◆ **DATASET RECORDS**:
_ _ _ _ _
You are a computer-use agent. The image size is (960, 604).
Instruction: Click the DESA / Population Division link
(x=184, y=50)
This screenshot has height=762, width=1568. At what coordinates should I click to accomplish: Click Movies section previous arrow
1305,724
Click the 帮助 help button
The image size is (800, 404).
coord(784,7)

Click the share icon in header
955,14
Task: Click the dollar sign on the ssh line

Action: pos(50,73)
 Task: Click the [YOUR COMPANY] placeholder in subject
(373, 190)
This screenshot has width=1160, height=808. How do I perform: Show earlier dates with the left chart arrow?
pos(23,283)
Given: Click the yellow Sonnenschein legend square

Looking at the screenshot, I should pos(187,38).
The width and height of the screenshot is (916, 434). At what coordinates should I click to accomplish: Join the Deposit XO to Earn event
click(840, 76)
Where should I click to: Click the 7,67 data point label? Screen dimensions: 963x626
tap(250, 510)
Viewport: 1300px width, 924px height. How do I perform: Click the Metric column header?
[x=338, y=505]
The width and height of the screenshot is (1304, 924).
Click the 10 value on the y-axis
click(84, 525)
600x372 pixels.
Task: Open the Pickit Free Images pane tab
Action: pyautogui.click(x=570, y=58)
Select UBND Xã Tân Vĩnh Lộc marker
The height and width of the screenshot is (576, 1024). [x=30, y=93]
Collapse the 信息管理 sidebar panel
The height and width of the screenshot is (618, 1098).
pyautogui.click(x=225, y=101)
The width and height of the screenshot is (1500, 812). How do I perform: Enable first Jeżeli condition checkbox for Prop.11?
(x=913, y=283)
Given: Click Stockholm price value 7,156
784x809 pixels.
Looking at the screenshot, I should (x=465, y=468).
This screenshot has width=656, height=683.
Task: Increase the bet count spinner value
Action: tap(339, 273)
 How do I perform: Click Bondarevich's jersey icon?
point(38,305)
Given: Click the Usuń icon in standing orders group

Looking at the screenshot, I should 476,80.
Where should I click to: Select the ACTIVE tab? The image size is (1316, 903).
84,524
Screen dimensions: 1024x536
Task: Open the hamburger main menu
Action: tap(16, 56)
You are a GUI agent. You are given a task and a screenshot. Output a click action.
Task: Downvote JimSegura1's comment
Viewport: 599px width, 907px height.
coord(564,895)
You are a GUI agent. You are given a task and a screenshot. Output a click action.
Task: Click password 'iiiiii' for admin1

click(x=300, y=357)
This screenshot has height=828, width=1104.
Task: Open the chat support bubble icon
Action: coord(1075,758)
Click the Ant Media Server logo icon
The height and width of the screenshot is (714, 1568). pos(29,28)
_ _ _ _ _
◆ **EXERCISE**:
Print every record above exactly as it appears.

◆ **OUTPUT OF THE TASK**:
You are a computer-use agent. The image size is (960, 604).
Instruction: Click the DESA / Population Division link
(x=184, y=50)
This screenshot has height=762, width=1568. At what coordinates should I click to accomplish: Click Movies section previous arrow
1305,724
Click the 帮助 help button
The image size is (800, 404).
coord(784,7)

Click the share icon in header
955,14
Task: Click the dollar sign on the ssh line

Action: pos(50,73)
 Task: Click the [YOUR COMPANY] placeholder in subject
(373, 190)
This screenshot has width=1160, height=808. How do I perform: Show earlier dates with the left chart arrow?
pos(23,283)
Given: Click the yellow Sonnenschein legend square

Looking at the screenshot, I should pos(187,38).
The width and height of the screenshot is (916, 434). At what coordinates should I click to accomplish: Join the Deposit XO to Earn event
click(840, 76)
Where should I click to: Click the 7,67 data point label? Screen dimensions: 963x626
tap(250, 510)
Viewport: 1300px width, 924px height. How do I perform: Click the Metric column header?
[x=338, y=505]
The width and height of the screenshot is (1304, 924).
Click the 10 value on the y-axis
click(84, 525)
600x372 pixels.
Task: Open the Pickit Free Images pane tab
Action: pyautogui.click(x=570, y=58)
Select UBND Xã Tân Vĩnh Lộc marker
The height and width of the screenshot is (576, 1024). [x=30, y=93]
Collapse the 信息管理 sidebar panel
The height and width of the screenshot is (618, 1098).
pyautogui.click(x=225, y=101)
The width and height of the screenshot is (1500, 812). How do I perform: Enable first Jeżeli condition checkbox for Prop.11?
(x=913, y=283)
Given: Click Stockholm price value 7,156
784x809 pixels.
Looking at the screenshot, I should (x=465, y=468).
This screenshot has width=656, height=683.
Task: Increase the bet count spinner value
Action: tap(339, 273)
 How do I perform: Click Bondarevich's jersey icon?
point(38,305)
Given: Click the Usuń icon in standing orders group

Looking at the screenshot, I should 476,80.
Where should I click to: Select the ACTIVE tab? The image size is (1316, 903).
84,524
Screen dimensions: 1024x536
Task: Open the hamburger main menu
Action: tap(16, 56)
You are a GUI agent. You are given a task and a screenshot. Output a click action.
Task: Downvote JimSegura1's comment
Viewport: 599px width, 907px height.
coord(564,895)
You are a GUI agent. You are given a task and a screenshot. Output a click action.
Task: Click password 'iiiiii' for admin1

click(x=300, y=357)
This screenshot has height=828, width=1104.
Task: Open the chat support bubble icon
Action: coord(1075,758)
Click the Ant Media Server logo icon
The height and width of the screenshot is (714, 1568). pos(29,28)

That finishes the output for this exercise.